AI agents can write code, book flights, and draft legal contracts. But until recently, they couldn't do some surprisingly basic things: host a website, pay for a SaaS subscription, send an email from their own address, or talk to other agents in a shared space.

That's changing fast. A new generation of startups is building the infrastructure layer that treats AI agents as first-class citizens of the internet — not tools bolted onto human workflows, but independent actors that need their own accounts, identities, and capabilities.

Here are four companies defining this emerging stack.


here.now — Instant Web Hosting for Agents

here.now solves a specific problem: your AI agent just built something, and now it needs a URL.

The product is dead simple. An agent makes an HTTP request to publish files — HTML, CSS, JavaScript, images, whatever — and gets back a live URL within seconds. No account setup required upfront. The site lives on Cloudflare's global CDN, served from the edge location nearest to each visitor.

There's a 24-hour window to claim the site with a code the agent provides. After that, unclaimed sites expire. Once claimed, the content persists under your account.

What it supports:

Content Type Examples
Static websites Landing pages, portfolios, documentation
Interactive tools Dashboards, visualizations, calculators
Media Presentations, image galleries, PDF reports
Prototypes Games, demos, proof-of-concept apps

The limitation: static files only. No databases, no server-side processing. But that's the point — it's not trying to be Vercel. It's trying to be the fastest path from "my agent made this" to "here's a link."
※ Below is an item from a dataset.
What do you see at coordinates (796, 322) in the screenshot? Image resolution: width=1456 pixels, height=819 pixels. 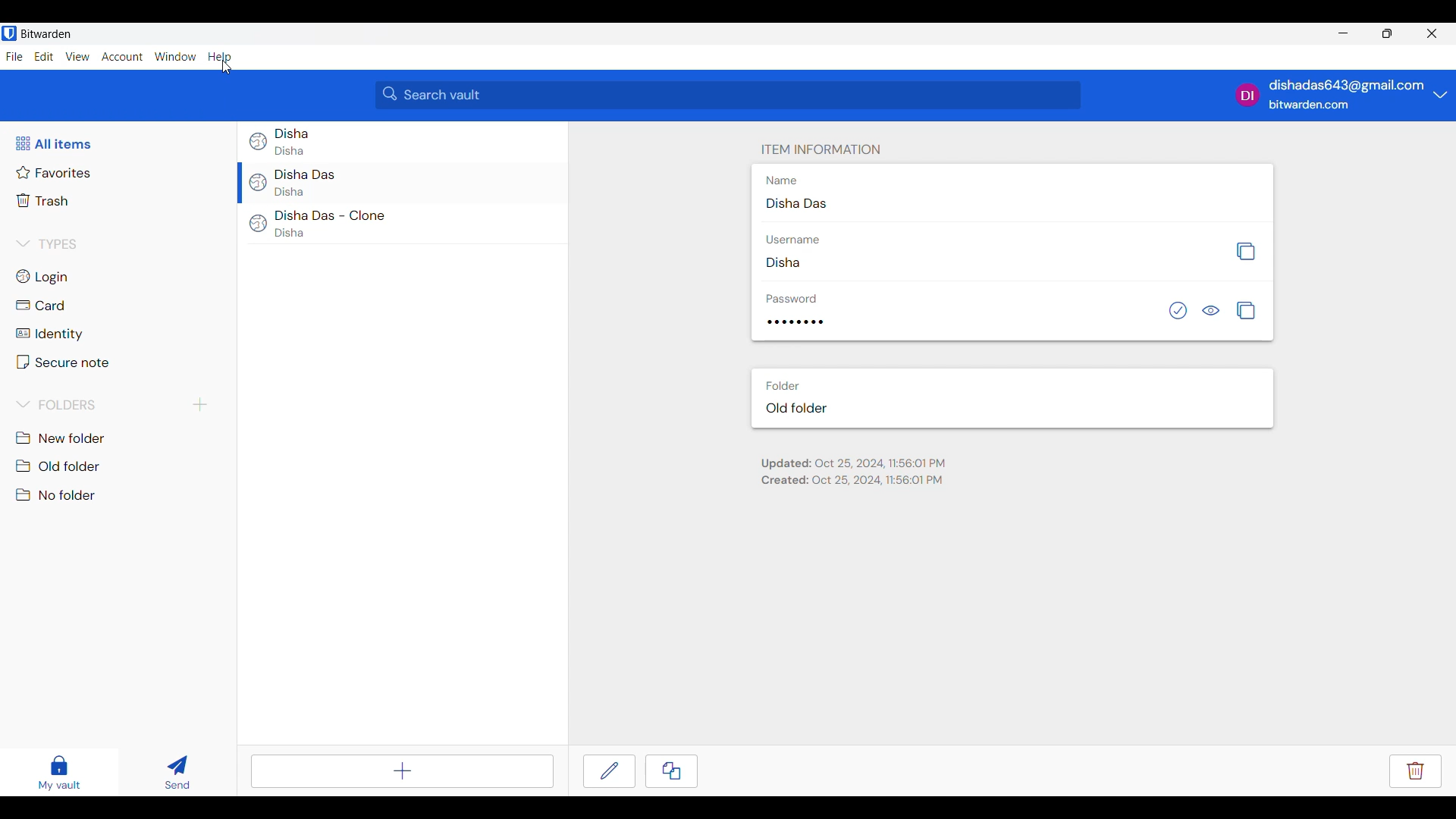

Any AI tool that can make HTTP requests works with it — Claude, Cursor, OpenClaw, Codex, or anything else. The service is free today, with premium features planned for later.

Why it matters: Right now, when an agent generates a dashboard or a report, the output sits in a local file or a chat window. here.now gives that output a URL — shareable, embeddable, and instantly accessible to anyone. It turns agent output from ephemeral artifacts into published web content.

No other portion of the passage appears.